◆ **Requirement**
Each line of the data has to be retyped exactly as it is.

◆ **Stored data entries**
◇ ◇ ◇ ◇ ◇
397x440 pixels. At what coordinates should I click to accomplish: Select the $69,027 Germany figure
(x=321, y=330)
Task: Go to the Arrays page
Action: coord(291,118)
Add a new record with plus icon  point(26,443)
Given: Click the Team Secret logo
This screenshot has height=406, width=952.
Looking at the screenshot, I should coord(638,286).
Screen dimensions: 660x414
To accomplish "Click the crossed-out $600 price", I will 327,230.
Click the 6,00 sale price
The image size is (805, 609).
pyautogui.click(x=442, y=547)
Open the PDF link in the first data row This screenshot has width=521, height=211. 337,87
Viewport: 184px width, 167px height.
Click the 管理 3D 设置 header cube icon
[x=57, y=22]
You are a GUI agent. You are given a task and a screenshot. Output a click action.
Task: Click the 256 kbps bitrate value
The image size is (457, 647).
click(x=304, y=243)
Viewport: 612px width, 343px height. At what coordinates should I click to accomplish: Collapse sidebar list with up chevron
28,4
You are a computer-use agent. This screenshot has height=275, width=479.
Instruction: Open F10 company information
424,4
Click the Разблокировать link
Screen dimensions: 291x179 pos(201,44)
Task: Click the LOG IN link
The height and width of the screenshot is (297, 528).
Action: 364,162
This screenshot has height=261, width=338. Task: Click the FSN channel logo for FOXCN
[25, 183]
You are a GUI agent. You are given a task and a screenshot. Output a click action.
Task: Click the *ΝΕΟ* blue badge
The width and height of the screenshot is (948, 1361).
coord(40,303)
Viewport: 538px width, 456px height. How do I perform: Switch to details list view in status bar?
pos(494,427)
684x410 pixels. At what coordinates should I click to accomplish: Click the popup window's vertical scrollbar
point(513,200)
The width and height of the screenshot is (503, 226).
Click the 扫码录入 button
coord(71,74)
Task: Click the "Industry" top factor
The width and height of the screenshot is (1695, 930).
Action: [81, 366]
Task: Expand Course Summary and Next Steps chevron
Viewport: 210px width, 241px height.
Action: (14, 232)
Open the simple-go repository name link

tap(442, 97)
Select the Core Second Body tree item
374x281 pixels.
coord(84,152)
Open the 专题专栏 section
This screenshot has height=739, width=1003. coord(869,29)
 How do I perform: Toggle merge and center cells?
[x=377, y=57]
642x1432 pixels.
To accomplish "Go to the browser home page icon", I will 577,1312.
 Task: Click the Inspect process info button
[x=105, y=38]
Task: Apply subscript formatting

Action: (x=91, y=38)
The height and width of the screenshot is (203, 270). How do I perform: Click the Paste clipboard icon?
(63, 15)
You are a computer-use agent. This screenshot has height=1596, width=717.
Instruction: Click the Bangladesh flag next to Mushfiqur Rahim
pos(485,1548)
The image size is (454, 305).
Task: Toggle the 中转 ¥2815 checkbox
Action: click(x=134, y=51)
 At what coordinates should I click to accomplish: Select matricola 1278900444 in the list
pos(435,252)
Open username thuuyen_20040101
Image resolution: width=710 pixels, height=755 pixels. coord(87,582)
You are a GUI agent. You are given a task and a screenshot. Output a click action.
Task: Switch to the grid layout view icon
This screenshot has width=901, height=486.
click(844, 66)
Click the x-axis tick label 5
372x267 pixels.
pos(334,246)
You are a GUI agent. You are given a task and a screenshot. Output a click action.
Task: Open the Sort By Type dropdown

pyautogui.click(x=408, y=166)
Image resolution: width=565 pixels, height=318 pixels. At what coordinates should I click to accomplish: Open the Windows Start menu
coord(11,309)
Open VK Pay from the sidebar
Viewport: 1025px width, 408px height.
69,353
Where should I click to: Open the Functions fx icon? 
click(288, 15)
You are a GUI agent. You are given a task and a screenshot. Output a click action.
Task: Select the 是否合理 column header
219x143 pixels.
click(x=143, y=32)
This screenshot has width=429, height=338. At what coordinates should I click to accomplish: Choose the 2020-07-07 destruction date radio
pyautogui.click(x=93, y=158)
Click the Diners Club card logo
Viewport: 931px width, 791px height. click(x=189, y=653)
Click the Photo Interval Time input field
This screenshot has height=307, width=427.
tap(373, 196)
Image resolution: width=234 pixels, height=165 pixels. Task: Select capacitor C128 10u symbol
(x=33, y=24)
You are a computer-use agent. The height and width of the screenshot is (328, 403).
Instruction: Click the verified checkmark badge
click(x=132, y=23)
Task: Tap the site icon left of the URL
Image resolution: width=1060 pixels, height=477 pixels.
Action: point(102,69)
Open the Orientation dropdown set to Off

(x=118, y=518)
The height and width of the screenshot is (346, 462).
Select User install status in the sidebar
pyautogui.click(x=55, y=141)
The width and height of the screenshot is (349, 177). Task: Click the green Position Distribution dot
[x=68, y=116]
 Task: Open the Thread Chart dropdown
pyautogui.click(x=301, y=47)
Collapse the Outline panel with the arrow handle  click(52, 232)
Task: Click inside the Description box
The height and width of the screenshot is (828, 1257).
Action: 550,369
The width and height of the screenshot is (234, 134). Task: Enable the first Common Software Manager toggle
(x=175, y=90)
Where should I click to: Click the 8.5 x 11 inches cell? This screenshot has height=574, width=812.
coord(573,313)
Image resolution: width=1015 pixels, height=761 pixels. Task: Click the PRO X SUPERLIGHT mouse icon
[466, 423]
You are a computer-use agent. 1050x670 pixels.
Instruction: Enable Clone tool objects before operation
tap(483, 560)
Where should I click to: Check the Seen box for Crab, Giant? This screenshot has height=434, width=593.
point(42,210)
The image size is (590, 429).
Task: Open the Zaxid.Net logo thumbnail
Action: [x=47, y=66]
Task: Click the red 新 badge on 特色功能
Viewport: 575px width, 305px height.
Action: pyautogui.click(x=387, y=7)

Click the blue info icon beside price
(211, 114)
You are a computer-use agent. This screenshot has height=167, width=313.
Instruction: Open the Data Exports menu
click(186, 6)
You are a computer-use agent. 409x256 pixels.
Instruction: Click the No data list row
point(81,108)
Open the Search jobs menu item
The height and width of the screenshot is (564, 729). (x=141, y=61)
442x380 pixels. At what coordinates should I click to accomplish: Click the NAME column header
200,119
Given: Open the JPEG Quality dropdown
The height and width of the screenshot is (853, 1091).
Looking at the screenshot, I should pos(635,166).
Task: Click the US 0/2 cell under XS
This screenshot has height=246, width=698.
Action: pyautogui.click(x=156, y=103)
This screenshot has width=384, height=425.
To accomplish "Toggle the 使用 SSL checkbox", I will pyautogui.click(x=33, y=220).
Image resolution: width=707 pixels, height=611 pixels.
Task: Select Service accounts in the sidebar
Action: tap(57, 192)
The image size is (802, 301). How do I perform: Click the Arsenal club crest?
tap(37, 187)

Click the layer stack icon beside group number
◇ ◇ ◇ ◇ ◇
◆ **Answer below**
397x440 pixels. At what coordinates should I click to accomplish: Select the $69,027 Germany figure
(x=321, y=330)
Task: Go to the Arrays page
Action: coord(291,118)
Add a new record with plus icon  point(26,443)
Given: Click the Team Secret logo
This screenshot has height=406, width=952.
Looking at the screenshot, I should coord(638,286).
Screen dimensions: 660x414
To accomplish "Click the crossed-out $600 price", I will 327,230.
Click the 6,00 sale price
The image size is (805, 609).
pyautogui.click(x=442, y=547)
Open the PDF link in the first data row This screenshot has width=521, height=211. 337,87
Viewport: 184px width, 167px height.
Click the 管理 3D 设置 header cube icon
[x=57, y=22]
You are a GUI agent. You are given a task and a screenshot. Output a click action.
Task: Click the 256 kbps bitrate value
The image size is (457, 647).
click(x=304, y=243)
Viewport: 612px width, 343px height. At what coordinates should I click to accomplish: Collapse sidebar list with up chevron
28,4
You are a computer-use agent. This screenshot has height=275, width=479.
Instruction: Open F10 company information
424,4
Click the Разблокировать link
Screen dimensions: 291x179 pos(201,44)
Task: Click the LOG IN link
The height and width of the screenshot is (297, 528).
Action: 364,162
This screenshot has height=261, width=338. Task: Click the FSN channel logo for FOXCN
[25, 183]
You are a GUI agent. You are given a task and a screenshot. Output a click action.
Task: Click the *ΝΕΟ* blue badge
The width and height of the screenshot is (948, 1361).
coord(40,303)
Viewport: 538px width, 456px height. How do I perform: Switch to details list view in status bar?
pos(494,427)
684x410 pixels. At what coordinates should I click to accomplish: Click the popup window's vertical scrollbar
point(513,200)
The width and height of the screenshot is (503, 226).
Click the 扫码录入 button
coord(71,74)
Task: Click the "Industry" top factor
The width and height of the screenshot is (1695, 930).
Action: [81, 366]
Task: Expand Course Summary and Next Steps chevron
Viewport: 210px width, 241px height.
Action: (14, 232)
Open the simple-go repository name link

tap(442, 97)
Select the Core Second Body tree item
374x281 pixels.
coord(84,152)
Open the 专题专栏 section
This screenshot has height=739, width=1003. coord(869,29)
 How do I perform: Toggle merge and center cells?
[x=377, y=57]
642x1432 pixels.
To accomplish "Go to the browser home page icon", I will 577,1312.
 Task: Click the Inspect process info button
[x=105, y=38]
Task: Apply subscript formatting

Action: (x=91, y=38)
The height and width of the screenshot is (203, 270). How do I perform: Click the Paste clipboard icon?
(63, 15)
You are a computer-use agent. This screenshot has height=1596, width=717.
Instruction: Click the Bangladesh flag next to Mushfiqur Rahim
pos(485,1548)
The image size is (454, 305).
Task: Toggle the 中转 ¥2815 checkbox
Action: click(x=134, y=51)
 At what coordinates should I click to accomplish: Select matricola 1278900444 in the list
pos(435,252)
Open username thuuyen_20040101
Image resolution: width=710 pixels, height=755 pixels. coord(87,582)
You are a GUI agent. You are given a task and a screenshot. Output a click action.
Task: Switch to the grid layout view icon
This screenshot has width=901, height=486.
click(844, 66)
Click the x-axis tick label 5
372x267 pixels.
pos(334,246)
You are a GUI agent. You are given a task and a screenshot. Output a click action.
Task: Open the Sort By Type dropdown

pyautogui.click(x=408, y=166)
Image resolution: width=565 pixels, height=318 pixels. At what coordinates should I click to accomplish: Open the Windows Start menu
coord(11,309)
Open VK Pay from the sidebar
Viewport: 1025px width, 408px height.
69,353
Where should I click to: Open the Functions fx icon? 
click(288, 15)
You are a GUI agent. You are given a task and a screenshot. Output a click action.
Task: Select the 是否合理 column header
219x143 pixels.
click(x=143, y=32)
This screenshot has width=429, height=338. At what coordinates should I click to accomplish: Choose the 2020-07-07 destruction date radio
pyautogui.click(x=93, y=158)
Click the Diners Club card logo
Viewport: 931px width, 791px height. click(x=189, y=653)
Click the Photo Interval Time input field
This screenshot has height=307, width=427.
tap(373, 196)
Image resolution: width=234 pixels, height=165 pixels. Task: Select capacitor C128 10u symbol
(x=33, y=24)
You are a computer-use agent. The height and width of the screenshot is (328, 403).
Instruction: Click the verified checkmark badge
click(x=132, y=23)
Task: Tap the site icon left of the URL
Image resolution: width=1060 pixels, height=477 pixels.
Action: point(102,69)
Open the Orientation dropdown set to Off

(x=118, y=518)
The height and width of the screenshot is (346, 462).
Select User install status in the sidebar
pyautogui.click(x=55, y=141)
The width and height of the screenshot is (349, 177). Task: Click the green Position Distribution dot
[x=68, y=116]
 Task: Open the Thread Chart dropdown
pyautogui.click(x=301, y=47)
Collapse the Outline panel with the arrow handle  click(52, 232)
Task: Click inside the Description box
The height and width of the screenshot is (828, 1257).
Action: 550,369
The width and height of the screenshot is (234, 134). Task: Enable the first Common Software Manager toggle
(x=175, y=90)
Where should I click to: Click the 8.5 x 11 inches cell? This screenshot has height=574, width=812.
coord(573,313)
Image resolution: width=1015 pixels, height=761 pixels. Task: Click the PRO X SUPERLIGHT mouse icon
[466, 423]
You are a computer-use agent. 1050x670 pixels.
Instruction: Enable Clone tool objects before operation
tap(483, 560)
Where should I click to: Check the Seen box for Crab, Giant? This screenshot has height=434, width=593.
point(42,210)
The image size is (590, 429).
Task: Open the Zaxid.Net logo thumbnail
Action: [x=47, y=66]
Task: Click the red 新 badge on 特色功能
Viewport: 575px width, 305px height.
Action: pyautogui.click(x=387, y=7)

Click the blue info icon beside price
(211, 114)
You are a computer-use agent. This screenshot has height=167, width=313.
Instruction: Open the Data Exports menu
click(186, 6)
You are a computer-use agent. 409x256 pixels.
Instruction: Click the No data list row
point(81,108)
Open the Search jobs menu item
The height and width of the screenshot is (564, 729). (x=141, y=61)
442x380 pixels. At what coordinates should I click to accomplish: Click the NAME column header
200,119
Given: Open the JPEG Quality dropdown
The height and width of the screenshot is (853, 1091).
Looking at the screenshot, I should pos(635,166).
Task: Click the US 0/2 cell under XS
This screenshot has height=246, width=698.
Action: pyautogui.click(x=156, y=103)
This screenshot has width=384, height=425.
To accomplish "Toggle the 使用 SSL checkbox", I will pyautogui.click(x=33, y=220).
Image resolution: width=707 pixels, height=611 pixels.
Task: Select Service accounts in the sidebar
Action: tap(57, 192)
The image size is (802, 301). How do I perform: Click the Arsenal club crest?
tap(37, 187)

Click the layer stack icon beside group number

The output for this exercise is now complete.